In this step, you learn how to assign managed policies to the permission sets that you created in step 1.

Attach policies to the EC2-S3-FullAccess permission set

Run the following command to attach the amazonec2fullacess AWS managed policy to the EC2-S3-FullAccess permission set, as shown in Figure 7.

aws sso-admin attach-managed-policy-to-permission-set --instance-arn '<Instance ARN>' --permission-set-arn '<Permission Set ARN>' --managed-policy-arn 'arn:aws:iam::aws:policy/amazonec2fullaccess'
Figure 7: Attaching the AWS managed policy amazonec2fullaccess to the EC2-S3-FullAccess permission set

Figure 7: Attaching the AWS managed policy amazonec2fullaccess to the EC2-S3-FullAccess permission set

Run the following command to attach the amazons3fullaccess AWS managed policy to the EC2-S3-FullAccess permission set, as shown in Figure 8.

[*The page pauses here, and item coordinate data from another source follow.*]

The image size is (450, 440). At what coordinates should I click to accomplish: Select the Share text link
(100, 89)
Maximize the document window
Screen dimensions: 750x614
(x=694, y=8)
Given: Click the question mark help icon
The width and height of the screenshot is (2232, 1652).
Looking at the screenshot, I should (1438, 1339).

aws sso-admin attach-managed-policy-to-permission-set --instance-arn '<Instance ARN>' --permission-set-arn '<Permission Set ARN>' --managed-policy-arn 'arn:aws:iam::aws:policy/amazons3fullaccess'
Figure 8: Attaching the AWS managed policy amazons3fullaccess to the EC2-S3-FullAccess permission set

Figure 8: Attaching the AWS managed policy amazons3fullaccess to the EC2-S3-FullAccess permission set

Attach a policy to the AuditAccess permission set

Run the following command to attach the SecurityAudit managed policy to the AuditAccess permission set that you created earlier, as shown in Figure 9.

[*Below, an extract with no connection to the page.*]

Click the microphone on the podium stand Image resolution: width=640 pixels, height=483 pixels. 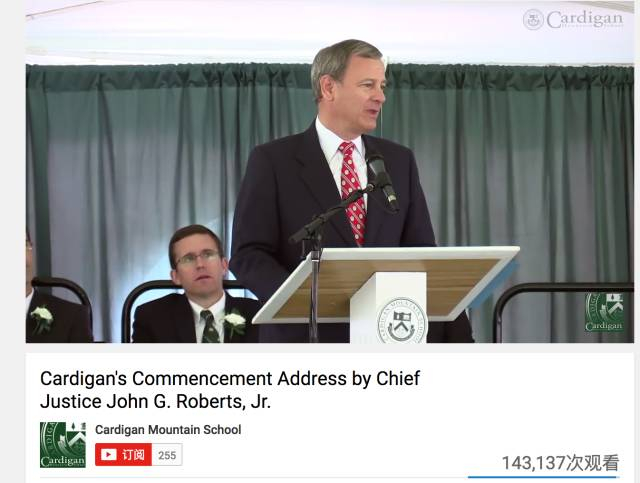382,180
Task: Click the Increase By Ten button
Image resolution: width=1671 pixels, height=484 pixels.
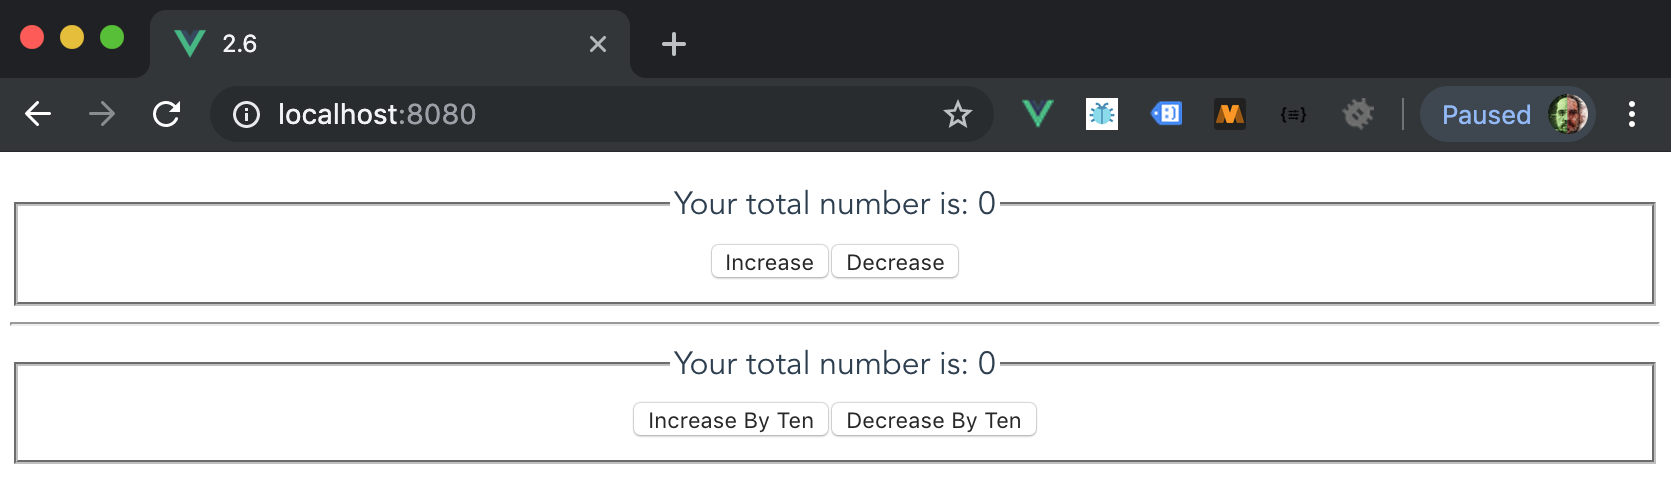Action: point(731,420)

aws sso-admin attach-managed-policy-to-permission-set --instance-arn '<Instance ARN>' --permission-set-arn '<Permission Set ARN>' --managed-policy-arn 'arn:aws:iam::aws:policy/SecurityAudit'
Figure 9: Attaching the AWS managed policy SecurityAudit to the AuditAccess permission set

Figure 9: Attaching the AWS managed policy SecurityAudit to the AuditAccess permission set

Attach a policy to the PowerUserAccess permission set

The following command is similar to the previous command; it attaches the PowerUserAccess managed policy to the PowerUserAccess permission set, as shown in Figure 10.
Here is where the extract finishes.